Modeling and Characterization of Materials for Dynamic Metal Working Processes

动态金属加工过程材料的建模和表征

• 批准号: 9114258
• 负责人: Amos Gilat
• 金额: --
• 依托单位: Ohio State University Research Foundation -DO NOT USE
• 依托单位国家: 美国
• 项目类别: Continuing grant
• 财政年份: 1991
• 资助国家: 美国
• 起止时间: 1991-08-15 至 1994-07-31
• 项目状态: 已结题
• 来源: https://www.nsf.gov/awardsearch/showAward?AWD_ID=9114258&HistoricalAwards=false
• 关键词: Modeling; Characterization; Materials; Dynamic; Metal

Manufacturing operations like rolling, forging, and extrusion are characterized by interrupted, non-isothermal, large deformations at high strain rates (104sec-1) and high homologous temperatures (0.5 to 0.9). There is very little test data available to validate and/or refine constitutive relations proposed to describe the material behavior under these loading conditions. The purpose of this research is to perform experiments on Fe-2% Si and Ti6A1-4V in a split Hopkinson torsion bar at different strain-rates and various values of the homologous temperature. These test data and others available in the literature will be used to delimit the functional forms of constitutive relations, and also to find values of material parameters. The predictive capability of these constitutive equations will be ascertained by comparing analytical/computed results with experimental findings under loading conditions different from those used to establish them, including dynamic loading of specimens pre-strained quasistatically in a direction different from that of dynamic loading. The developed constitutive relations will be used to analyze extrusion and hot forging processes, and the effect of loading rate and initial specimen temperature upon the initiation and growth of shear bands in forging, torsion, and combined loading.
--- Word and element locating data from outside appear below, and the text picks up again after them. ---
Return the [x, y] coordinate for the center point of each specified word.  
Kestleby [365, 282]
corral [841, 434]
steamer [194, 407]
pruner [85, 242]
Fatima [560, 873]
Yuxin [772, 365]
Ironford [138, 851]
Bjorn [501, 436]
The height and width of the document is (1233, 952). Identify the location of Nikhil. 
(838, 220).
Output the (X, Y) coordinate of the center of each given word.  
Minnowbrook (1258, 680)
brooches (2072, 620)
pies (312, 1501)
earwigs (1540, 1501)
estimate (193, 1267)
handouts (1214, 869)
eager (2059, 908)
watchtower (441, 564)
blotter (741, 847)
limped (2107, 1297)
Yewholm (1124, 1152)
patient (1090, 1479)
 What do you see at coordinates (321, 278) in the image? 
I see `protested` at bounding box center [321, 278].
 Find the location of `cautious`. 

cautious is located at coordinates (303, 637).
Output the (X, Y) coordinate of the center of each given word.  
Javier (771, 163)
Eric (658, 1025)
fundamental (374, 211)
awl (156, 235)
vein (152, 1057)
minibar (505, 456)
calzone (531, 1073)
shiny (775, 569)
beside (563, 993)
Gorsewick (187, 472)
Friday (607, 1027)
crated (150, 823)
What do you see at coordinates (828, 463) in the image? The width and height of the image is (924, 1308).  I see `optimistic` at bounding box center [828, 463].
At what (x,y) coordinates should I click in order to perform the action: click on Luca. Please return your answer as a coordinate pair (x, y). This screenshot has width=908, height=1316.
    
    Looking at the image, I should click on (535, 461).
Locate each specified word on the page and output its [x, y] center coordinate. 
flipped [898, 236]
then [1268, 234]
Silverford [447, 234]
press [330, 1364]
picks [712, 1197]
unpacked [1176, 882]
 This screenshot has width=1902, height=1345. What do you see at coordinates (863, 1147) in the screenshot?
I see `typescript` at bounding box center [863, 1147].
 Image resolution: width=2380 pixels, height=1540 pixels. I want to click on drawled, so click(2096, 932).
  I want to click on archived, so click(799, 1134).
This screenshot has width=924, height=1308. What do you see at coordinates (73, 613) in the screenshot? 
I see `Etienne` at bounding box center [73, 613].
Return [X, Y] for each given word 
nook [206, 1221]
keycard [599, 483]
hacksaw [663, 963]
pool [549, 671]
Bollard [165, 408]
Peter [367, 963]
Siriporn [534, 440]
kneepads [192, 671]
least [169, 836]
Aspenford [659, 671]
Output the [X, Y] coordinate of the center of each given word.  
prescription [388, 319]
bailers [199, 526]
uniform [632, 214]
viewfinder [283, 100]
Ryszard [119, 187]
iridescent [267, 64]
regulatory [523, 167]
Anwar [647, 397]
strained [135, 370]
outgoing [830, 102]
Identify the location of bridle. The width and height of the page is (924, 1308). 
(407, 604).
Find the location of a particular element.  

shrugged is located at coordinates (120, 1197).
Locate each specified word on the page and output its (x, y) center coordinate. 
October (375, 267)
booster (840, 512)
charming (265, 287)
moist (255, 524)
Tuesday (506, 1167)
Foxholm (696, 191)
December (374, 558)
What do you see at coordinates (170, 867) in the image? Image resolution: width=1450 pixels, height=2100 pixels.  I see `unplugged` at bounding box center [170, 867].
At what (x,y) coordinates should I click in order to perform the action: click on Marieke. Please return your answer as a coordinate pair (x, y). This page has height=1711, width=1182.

The study will combine a thorough theoretical/numerical effort with careful and accurate experimental investigation. The close collaboration and integration between the experimental and theoretical work should help formulate reliable constitutive relations that can be used to analyze other high strain-rate processes such as machining and penetration of metallic targets by fast moving penetrators.

诸如轧制、锻造和挤压等制造操作的特点是在高应变率（104sec-1）和高同源温度（0.5至0.9）下中断、非等温、大变形。很少有可用的试验数据来验证和/或完善描述这些加载条件下材料行为的本构关系。本研究的目的是在不同应变速率和不同同源温度下，对Fe-2% Si和Ti6A1-4V在分离式Hopkinson扭转棒上进行实验。这些测试数据和其他文献中可用的数据将用于划分本构关系的功能形式，也用于寻找材料参数的值。这些本构方程的预测能力将通过比较分析/计算结果与不同加载条件下的实验结果来确定，这些加载条件包括在与动态加载方向不同的方向上进行准静态预应变的试件的动加载。所建立的本构关系将用于分析挤压和热锻过程，以及加载速率和试样初始温度对锻造、扭转和复合加载中剪切带萌生和生长的影响。这项研究将结合彻底的理论/数值努力和仔细准确的实验调查。实验和理论工作之间的紧密协作和整合将有助于建立可靠的本构关系，可用于分析其他高应变率过程，如加工和快速移动穿透金属目标。